決め打ちで未来を予測するのはリスクがある

 いまよりも経済が単純だった時代、つまり、商品が単純で、流通路が単純で、取引への参加者数が限られていた時代であれば、ある一定の法則性で市場の動向が変化していくと予測することは、現代よりも容易だったのかもしれません。

 もちろん、現代においても、人口が今後どのように推移するか、経済成長の方向性がどうなるのか、技術進化の長期的なトレンドの行方など、全般的な方向性を予測できる未来も存在します。

 たとえば、『エコノミスト』が2012年3月に出版した『Megachange』(*1)は、医療技術の進歩、経済成長による女性の社会進出、SNSの発展、英語一極支配の継続、宗教の後退、中国の軍事的台頭、テロの脅威、世界的な高齢化、宇宙開発の進展について、2050年までの「大きな変化」として予測します。
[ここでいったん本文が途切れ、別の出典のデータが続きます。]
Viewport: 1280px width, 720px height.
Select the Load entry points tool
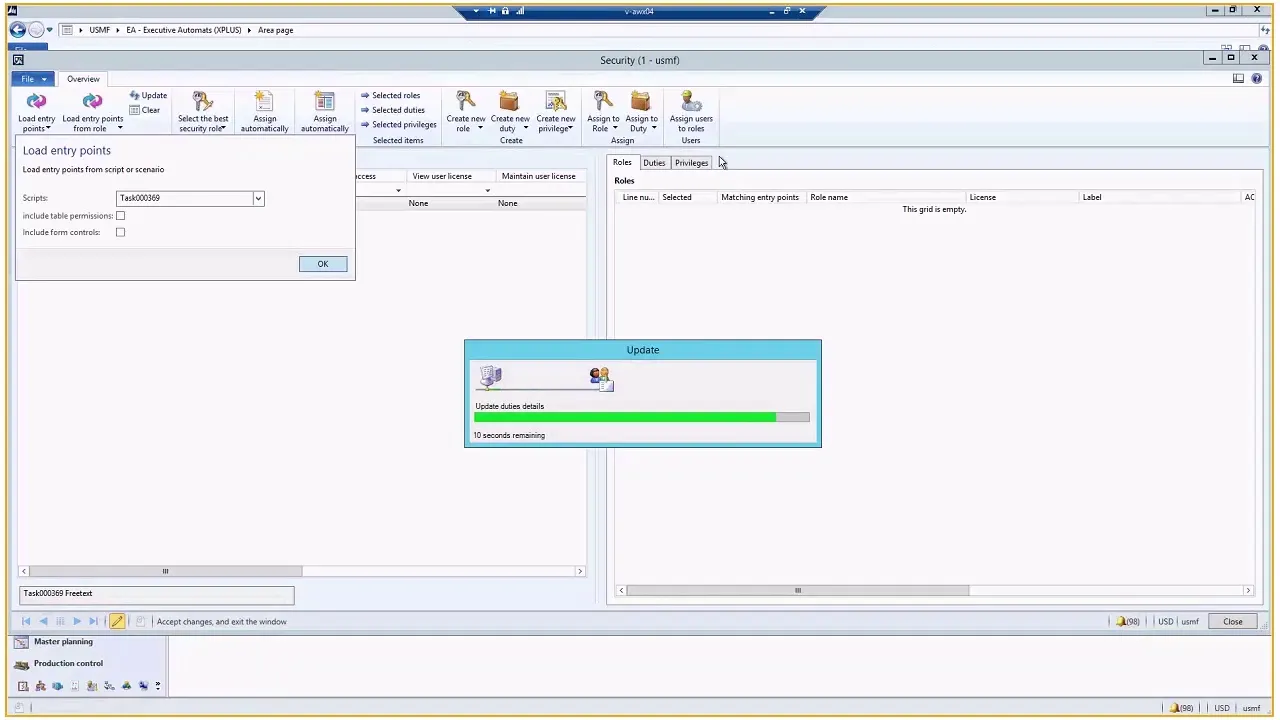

 また、NIC(アメリカ国家情報会議)が2012年12月に発表した「Global Trends 2030」(*2)は、個人の力の増大、新興国の台頭、地域紛争の可能性、人口構成の変化、食料と水とエネルギーの問題、世界経済の不安定化、大国の対立を予測しています。

 こうしたマクロレベルでの大きな方向性は、たしかに比較的確度の高い未来だと言えます。しかしもちろん、こうしたマクロレベルでの可能性ですら、突発的な事件・事故や、特定の力ある人間の意思の力で左右され得ることも事実です。

 たとえば、1980年代前半に、日本が世界を支配するほどの経済成長を続けると予測した人がいるように、また70年代後半に、石油資源が数十年で枯渇すると予測した人がいるように、いわゆる「決め打ち」で外部環境の変化を予測することは、実際のところ大きなリスクを抱えているのです。